**Required action**
Set down all the entries again, word for word.

**Data to process**
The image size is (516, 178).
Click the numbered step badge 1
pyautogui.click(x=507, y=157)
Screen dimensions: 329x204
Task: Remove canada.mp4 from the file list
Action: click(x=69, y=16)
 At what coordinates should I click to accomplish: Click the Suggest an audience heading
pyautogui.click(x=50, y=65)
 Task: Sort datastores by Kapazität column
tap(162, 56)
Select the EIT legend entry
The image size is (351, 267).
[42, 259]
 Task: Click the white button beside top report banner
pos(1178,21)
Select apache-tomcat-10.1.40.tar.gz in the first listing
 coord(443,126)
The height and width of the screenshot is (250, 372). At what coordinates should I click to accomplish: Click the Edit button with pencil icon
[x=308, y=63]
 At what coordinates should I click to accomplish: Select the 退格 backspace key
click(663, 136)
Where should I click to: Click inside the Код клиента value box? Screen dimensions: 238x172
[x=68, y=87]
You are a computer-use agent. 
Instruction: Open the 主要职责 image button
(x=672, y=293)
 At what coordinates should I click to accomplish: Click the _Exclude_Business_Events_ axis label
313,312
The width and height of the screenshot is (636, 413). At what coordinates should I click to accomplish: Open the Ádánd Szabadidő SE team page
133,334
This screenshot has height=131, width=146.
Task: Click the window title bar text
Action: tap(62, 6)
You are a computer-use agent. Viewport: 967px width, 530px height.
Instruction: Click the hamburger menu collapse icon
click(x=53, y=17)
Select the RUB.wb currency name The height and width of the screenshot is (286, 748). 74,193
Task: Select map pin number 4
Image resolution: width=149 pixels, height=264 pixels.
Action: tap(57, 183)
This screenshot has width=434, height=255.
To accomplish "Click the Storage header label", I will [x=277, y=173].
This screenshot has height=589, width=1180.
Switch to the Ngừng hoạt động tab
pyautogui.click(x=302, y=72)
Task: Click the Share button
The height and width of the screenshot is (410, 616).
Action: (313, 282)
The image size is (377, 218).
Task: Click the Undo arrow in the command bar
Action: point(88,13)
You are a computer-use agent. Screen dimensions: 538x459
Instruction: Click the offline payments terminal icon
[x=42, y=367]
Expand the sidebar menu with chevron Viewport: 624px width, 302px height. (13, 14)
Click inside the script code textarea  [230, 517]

**Worked solution**
The image size is (516, 178).
Click the numbered step badge 1
pyautogui.click(x=507, y=157)
Screen dimensions: 329x204
Task: Remove canada.mp4 from the file list
Action: click(x=69, y=16)
 At what coordinates should I click to accomplish: Click the Suggest an audience heading
pyautogui.click(x=50, y=65)
 Task: Sort datastores by Kapazität column
tap(162, 56)
Select the EIT legend entry
The image size is (351, 267).
[42, 259]
 Task: Click the white button beside top report banner
pos(1178,21)
Select apache-tomcat-10.1.40.tar.gz in the first listing
 coord(443,126)
The height and width of the screenshot is (250, 372). At what coordinates should I click to accomplish: Click the Edit button with pencil icon
[x=308, y=63]
 At what coordinates should I click to accomplish: Select the 退格 backspace key
click(663, 136)
Where should I click to: Click inside the Код клиента value box? Screen dimensions: 238x172
[x=68, y=87]
You are a computer-use agent. 
Instruction: Open the 主要职责 image button
(x=672, y=293)
 At what coordinates should I click to accomplish: Click the _Exclude_Business_Events_ axis label
313,312
The width and height of the screenshot is (636, 413). At what coordinates should I click to accomplish: Open the Ádánd Szabadidő SE team page
133,334
This screenshot has height=131, width=146.
Task: Click the window title bar text
Action: tap(62, 6)
You are a computer-use agent. Viewport: 967px width, 530px height.
Instruction: Click the hamburger menu collapse icon
click(x=53, y=17)
Select the RUB.wb currency name The height and width of the screenshot is (286, 748). 74,193
Task: Select map pin number 4
Image resolution: width=149 pixels, height=264 pixels.
Action: tap(57, 183)
This screenshot has width=434, height=255.
To accomplish "Click the Storage header label", I will [x=277, y=173].
This screenshot has height=589, width=1180.
Switch to the Ngừng hoạt động tab
pyautogui.click(x=302, y=72)
Task: Click the Share button
The height and width of the screenshot is (410, 616).
Action: (313, 282)
The image size is (377, 218).
Task: Click the Undo arrow in the command bar
Action: point(88,13)
You are a computer-use agent. Screen dimensions: 538x459
Instruction: Click the offline payments terminal icon
[x=42, y=367]
Expand the sidebar menu with chevron Viewport: 624px width, 302px height. (13, 14)
Click inside the script code textarea  [230, 517]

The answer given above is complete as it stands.